The idea of using indoor navigation techniques to develop mobile guides is not new. Among the pioneers, Polly, a mobile robot acting as a guide for the MIT AI Lab [35], and Minerva, an autonomous guide developed for the National Museum of American History in Washington [69], are well known. A particular case are mobile guides for blind people which experienced a notable interest in the last years [40]. Another interesting application field is devoted to smart wheelchairs, which are provided with navigation aids for people with severe motor restrictions [64,75]. All these applications share the need for a navigation system, even if its implementation may be different for each of them. For instance, the navigation system may act over the power stage of a smart wheelchair or may communicate with the user interface of a mobile navigation assistant in a museum. Evidently the implication of the user is different in each system, leading to diverse levels of human-system integration. Therefore, there are two key issues in the design of mobile guides: navigation strategy and user interface. Even if most of the mentioned systems use maps for navigation [36], there exist alternative, behavior-based systems, that use a procedural way to represent knowledge. Therefore, the selection of the approach not only conditions the navigational architecture but also the design of the human interface.

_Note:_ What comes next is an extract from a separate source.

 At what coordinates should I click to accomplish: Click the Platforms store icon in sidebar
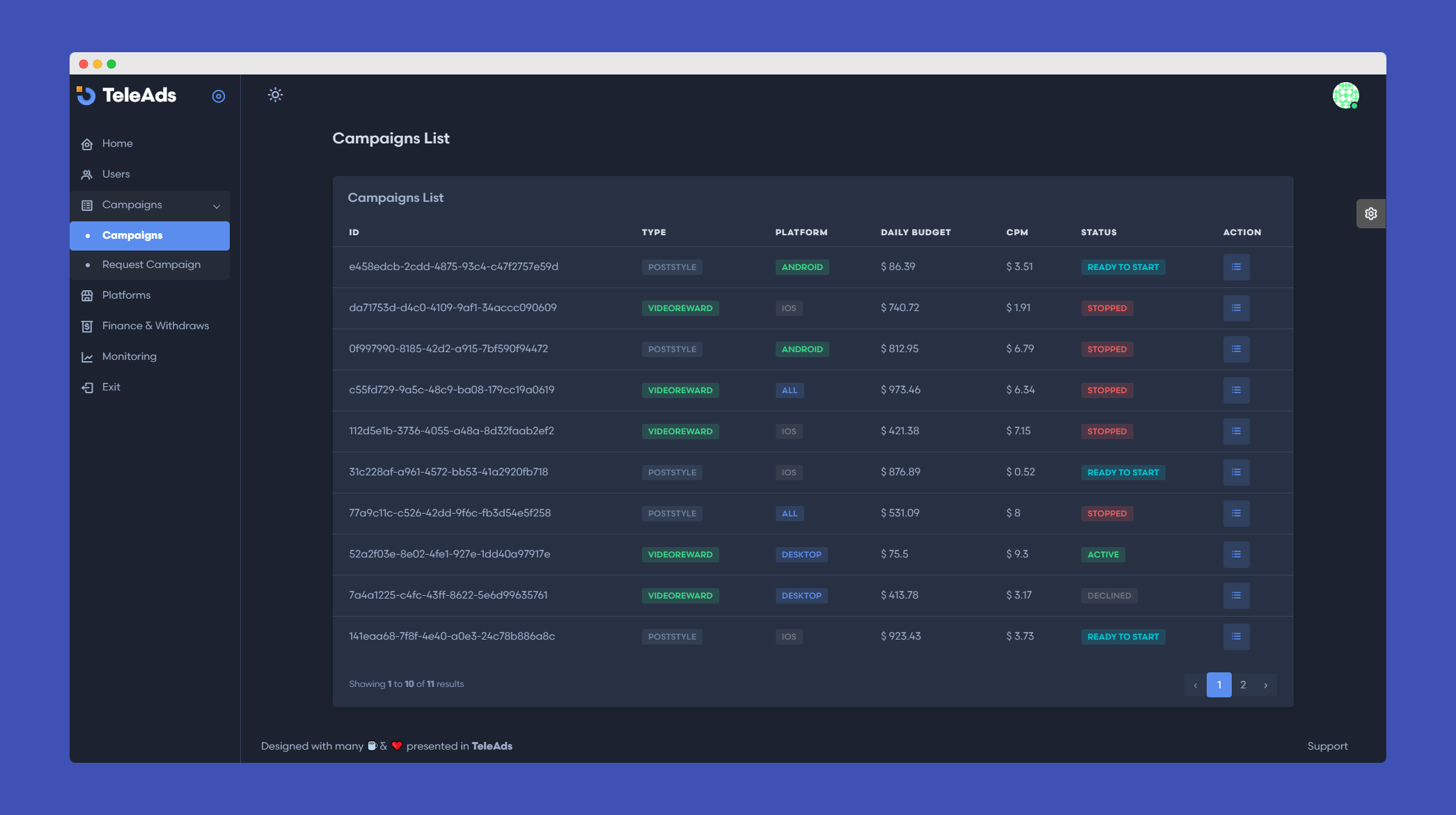[87, 296]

This chapter analyzes alternatives for navigation models and focuses on how properties of the environment can be intelligently exploited for indoor navigation tasks. In addition, it describes, in detail, an illustrative example based on behavior decomposition. Its navigational characteristics and influence upon the human interface design are also discussed.

III - Ambient Intelligence Systems | Pp. 263-285

Ambient Intelligence Through Agile Agents

Gregory M. P. O’Hare; M. J. O’Grady; R. Collier; S. Keegan; D. O’Kane; R. Tynan; D. Marsh

The vision of ambient intelligence is one where the populas is supported in the conductance of their everyday lives through the pro-active, opportunistic support of non-intrusive computing devices offering intuitive interaction modalities.

This chapter advocates the adoption of mobile intentional agents as a key enabler in the delivery of ambient intelligence. Ambient computing, as an ideal, demands levels of functional attainment that have hithertofar not been realized. Ambient applications demand that the computing application be subsumed into the everyday context in an unobtrusive manner with interaction modalities which are natural, simple and appropriate to both the individual user and their associated context.